======== READING PASSAGE
A few weeks ago a Senate Democratic aide and Rep. Steny Hoyer (D-MD) kicked off a campaign to publicly berate "the left" in the wake of the 2008 election. Now, here's a rant-ish "Message to Obama's Progressive Critics" from top Obama aide Steve Hildebrand today demanding the Dirty Fucking Hippies of "the left" STFU:
This is not a time for the left wing of our Party to draw conclusions about the Cabinet and White House appointments that President-Elect Obama is making. Some believe the appointments generally aren't progressive enough...The problems I mentioned above and the many I didn't, suggest that our President surround himself with the most qualified people to address these challenges. After all, he was elected to be the President of all the people - not just those on the left. (emphasis added)
First thing's first: I absolutely agree with Hildebrand that you can't draw concrete conclusions about Obama based only on his personnel decisions - and I've written that repeatedly (and I've also said that most of Obama's policy declarations have been pretty progressive). However, Hildebrand implying that those personnel decisions really don't matter at all is straight up silly. It supposes that all the enormous egos that populate a White House are just mindless functionaries, and that even though those egos are heading major federal departments or are key advisers, they have no hand in making policy and/or their advice to a president makes absolutely no impact. Please - let's get real.
But far more important than that is Hildebrand firing up the whaaaaaaaambulance to whine and cry and moan about "the left." Really, what is with top Democrats explicitly attacking "the left wing of the Democratic Party" in Fox News-style talking points? Why is every substantive, non-partisan, non-ideological question of pragmatism from progressives almost automatically portrayed as some sort of super-Trotsky-ite, ideological and wholly inappropriate demand for Obama to be a president "just for those on the left?" Can anyone even ask a non-ideological question of Obama without being attacked as some sort of raving left-wing lunatic?
|Most progressives questioning Obama have done so rather gently, and have done so on the pragmatic substance. For instance, people wondering about the appointment of Larry Summers to a top economic position in the White House have wondered whether it's such a good idea to empower an ideological free market fundamentalist (pro-free trade, pro-deregulation) whose policies as Bill Clinton's Treasury Secretary played a major role in creating the economic crisis. That is, most have wondered why Obama thinks that kind of ideologue is "the most qualified person" to deal with our economic situation, rather than, say, a pragmatist like James Galbraith or Joseph Stiglitz who has been right all along.
================
======== PROVIDED MATERIAL
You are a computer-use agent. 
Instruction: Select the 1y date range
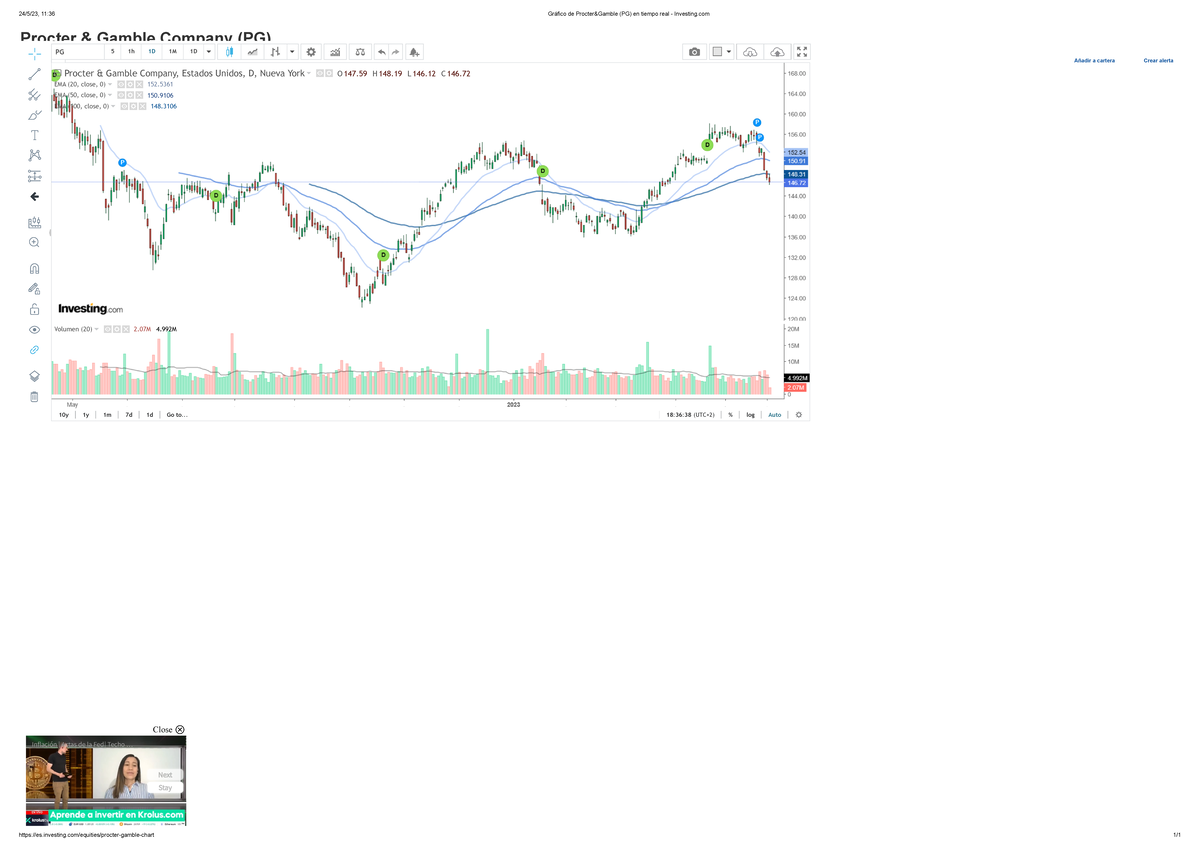(86, 414)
================
● TASK LIST
• a. Name every person the blog post about Hildebrand's message mentions by name.
• b. Answer from the blog post about Hildebrand's message, one line per question:
(i) Who began the campaign to publicly berate "the left" a few weeks earlier?
(ii) What post did Larry Summers hold under Bill Clinton?
(iii) Which two pragmatists does the writer offer as alternatives to Summers?
• c. Summarize the blog post about Hildebrand's message in two sentences.

● RESPONSES TO THE TASKS
• a. Steny Hoyer, Steve Hildebrand, Obama, Larry Summers, Bill Clinton, James Galbraith, Joseph Stiglitz

• b.
(i) A Senate Democratic aide and Rep. Steny Hoyer (D-MD)
(ii) Treasury Secretary
(iii) James Galbraith and Joseph Stiglitz

• c. The writer agrees with top Obama aide Steve Hildebrand that no firm conclusions about Obama can be drawn from his personnel decisions alone. However, the writer calls it silly to imply those choices don't matter and objects to top Democrats attacking "the left" in Fox News-style talking points, noting that most progressives have questioned Obama gently and on pragmatic grounds, such as asking why Larry Summers counts as the most qualified person for the economy.